Frédéric Dubois d'Amiens (17 February 1799 in Amiens – 10 January 1873 in Paris) was a French medical doctor and historian of medicine.

He studied medicine in Amiens and Paris. In 1828 he received his medical doctorate and in 1832 obtained his agrégation. In 1847 he succeeded Étienne Pariset as perpetual secretary at the Académie Nationale de Médecine.

== Selected works ==
- Histoire philosophique de l'hypochondrie et de l'hystérie, 1833 - Philosophical history of hypochondria and hysteria.
- Examen historique et raisonné des expériences prétendues magnétiques, 1833 - Historical and reasoned examination of the alleged magnetic experiments.
- Traité de pathologie générale, 1835 - Treatise on general pathology.
- Traité des études médicales, ou de la manière d'étudier et d'enseigner la médecine, 1838 - Treatise on medical studies, or how to study and teach medicine.

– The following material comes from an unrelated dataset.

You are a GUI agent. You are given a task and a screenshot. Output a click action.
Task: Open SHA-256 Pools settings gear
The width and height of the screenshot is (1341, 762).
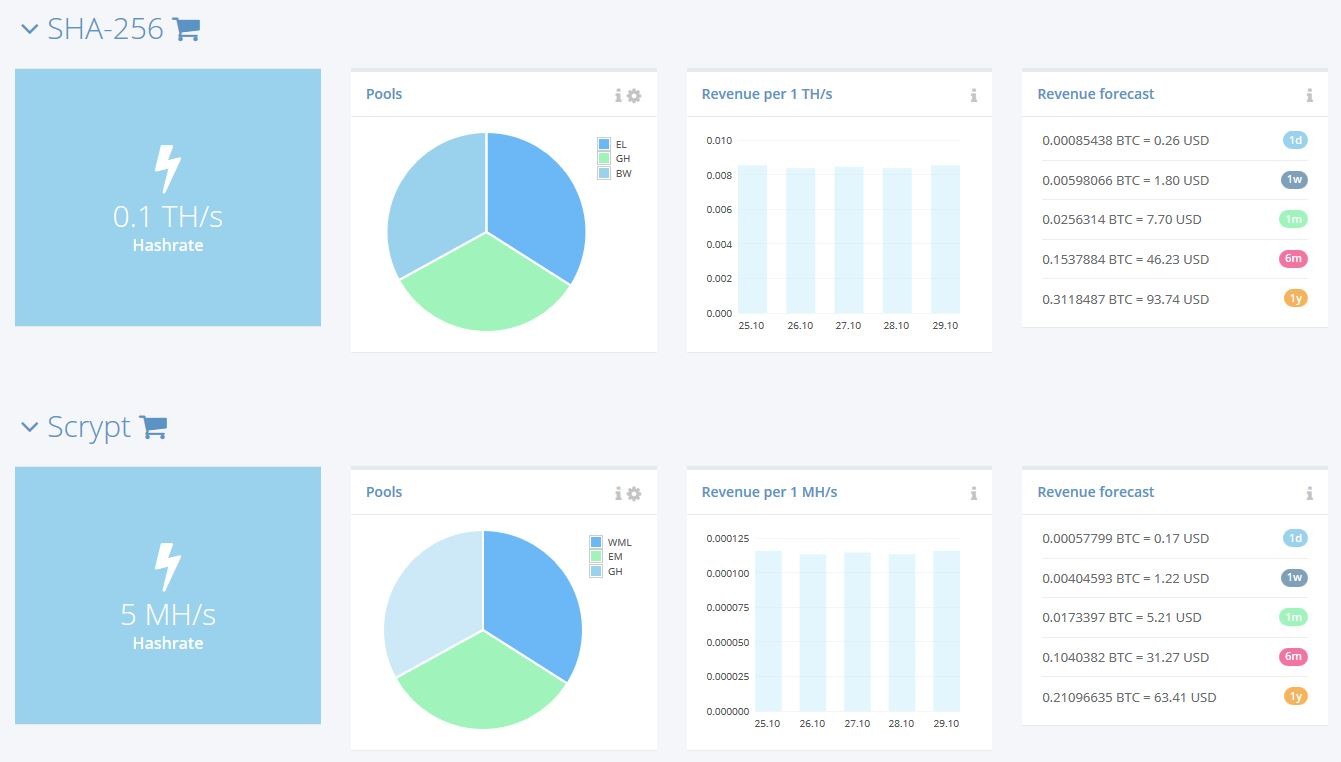(634, 95)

- Histoire académique du magnétisme animal (with Claude Burdin, 1841) - Academic history of animal magnetism.
- Philosophie medicale. Examen des doctrines de Cabanis et de Gall, 1845 - Medical philosophy. Examination of the doctrines of Pierre Jean George Cabanis and Franz Joseph Gall.
- Éloges lus dans les séances publiques de l'Académie de médecine (1845-1863), 1864 - Eulogies read in public meetings of the Academy of Medicine (1845–1863).
- Recherches sur le genre de mort de J.J. Rousseau, 1866 - Research involving the death of Jean-Jacques Rousseau.
He wrote the eulogies of several French physicians and scientists; Mathieu Orfila, François Magendie, Louis Jacques Thénard, et al.